What makes something 'magic' (official rulings)
The sage advice compendium gives a way of determining if something is magical under 'Is the breath weapon of a dragon magical?'
Determining whether a game feature is magical is straightforward. Ask yourself these questions about the feature:
• Is it a magic item?
• Is it a spell? Or does it let you create the effects of a spell
that’s mentioned in its description?
• Is it a spell attack?
• Does its description say it’s magical?
• Is it fueled by the use of spell slots?
If your answer to any of those questions is yes, the feature
is magical.
That said lets point out a few things, If you have a magic item (lightbringer) that produces light, the light itself, is not a magic item, it doesn't specify that it is a spell and is not a spell attack, and the description of the light doesn't say it is magical, it is not fueled by the use of spell slots either. Given this the official ruling is that this effect is indeed not magical. Likewise, one may ask: The cantrip light causes an item to glow. Is the light (effect) caused by the spell a spell? Actually I did find evidence that suggests it is: What is a spell?, The section suggests that a spell is a discreet magical effect.
Genetic Fallacies
A genetic fallacy is when an argument or claim is dismissed or affirmed because of its origin or history. To say the effect is magical (claim) because it comes from a magic source (origin) is a genetic fallacy: affirming a claim because of its origin.
This fallacy might be avoided simply by the definition of magical. If the definition of magical were 'related to magic regardless of whether magic itself a component,' or 'created by magic regardless of whether magic itself is a component,' then there is no fallacy in the argument from the paragraph above. This would be technically strange though. It would implicate that magical light doesn't have magic as a component and thus has no magic in it, it was merely created from a different source than normal light. We don't have an example of natures laws behaving differently based on origin in the real world.
JC's interpretation of RAW
As an answer pointed out in the 'does lightbringer illuminate...' thread that I posted, Jeremy has made two tweets: tweet 1 tweet 2
Light from any magical source can illuminate the area of a darkness spell, but the darkness spell can dispel light created by a spell of 2nd level or lower, not light created by a non-spell.
If a source of magical light is not a spell of 2nd level or lower, darkness can be illuminated by that light.
This conflicts with the official rulings: The compendium is a list of official rulings. Note that it was pointed out to me that being an official ruling does not mean RAW.

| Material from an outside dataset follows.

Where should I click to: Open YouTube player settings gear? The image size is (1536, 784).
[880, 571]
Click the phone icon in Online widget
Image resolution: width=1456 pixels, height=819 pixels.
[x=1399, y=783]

Thought experiment (an implication)
From the official rulings, it appears that rarely an effect from something magical is a magical effect. A funny implication if this weren't the case is as follows: A level 1 feature from the artificer 'magical tinkering' can illuminate maddening darkness, a spell that can't be illuminated by another spell 8th level and under.
Answer
From the 'official rulings' of the SA compendium, effects from magic items aren't magical effects unless the description of the effect explicitly says that it is magical. A spell effect constitutes what the spell is, and therefore spell effects are magical. This is the official ruling, but as said, official rulings aren't necessarily RAW. Official rulings exist because of the need to interpret what RAW leaves vague. JC's interpretation runs contrary to the official rulings in the SA compendium, this might suggest that the official ruling in this scenario runs contrary to RAI.